▶ Selection
**********

It wasn’t only that I didn’t possess the stomach necessary for this line of work, but I also felt glaringly out of place. I am not Jewish, I have no direct connection to this history; I was an interloper. I dug into survivors’ painful histories, asking them to relive nightmarish years, and it felt obvious that I had no right to be there.

In April of this year, I joined a group of military veterans and spouses on a tour of the National September 11 Memorial and Museum. The museum’s interior is a sharp contrast to the streets that surround Ground Zero. Approximately 70 feet overhead, chaotic Manhattan kept moving, but the Museum was quiet and calm during our tour.

We circled the Memorial Exhibition together, gazing at photographs of the 2,983 victims. At the center of an exhibit in a dark chamber, the names of victims were projected on the wall. Some names were accompanied by recorded stories about the person’s personality: their thirst for knowledge, famously bright smile, unwavering kindness.

**********

▶ Data rows
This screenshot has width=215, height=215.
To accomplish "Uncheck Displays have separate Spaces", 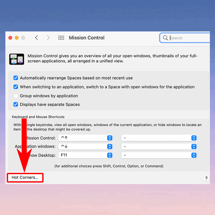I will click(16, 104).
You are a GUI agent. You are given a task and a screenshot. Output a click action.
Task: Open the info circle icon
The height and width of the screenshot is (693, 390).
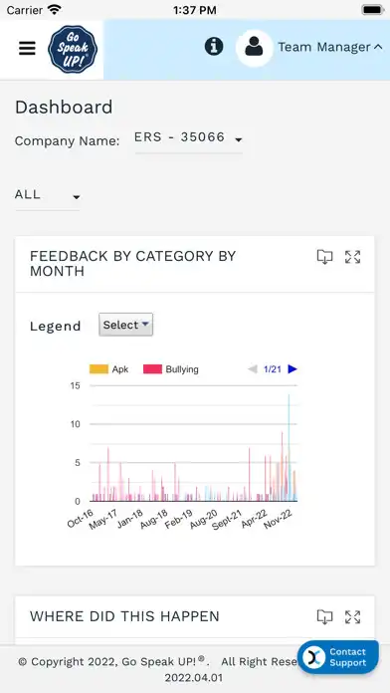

**********

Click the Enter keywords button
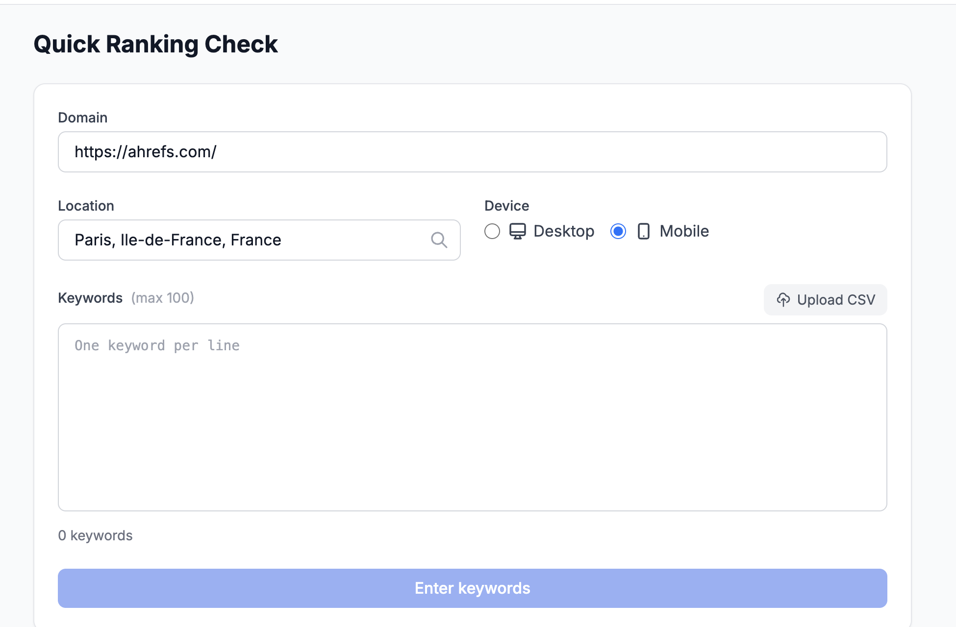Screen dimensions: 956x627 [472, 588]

**********

▶ Written request
Rewrite the passage from "It wasn’t only" up to and including "to be there.", putting "outsider" in place of "interloper".

▶ Solved problem
It wasn’t only that I didn’t possess the stomach necessary for this line of work, but I also felt glaringly out of place. I am not Jewish, I have no direct connection to this history; I was an outsider. I dug into survivors’ painful histories, asking them to relive nightmarish years, and it felt obvious that I had no right to be there.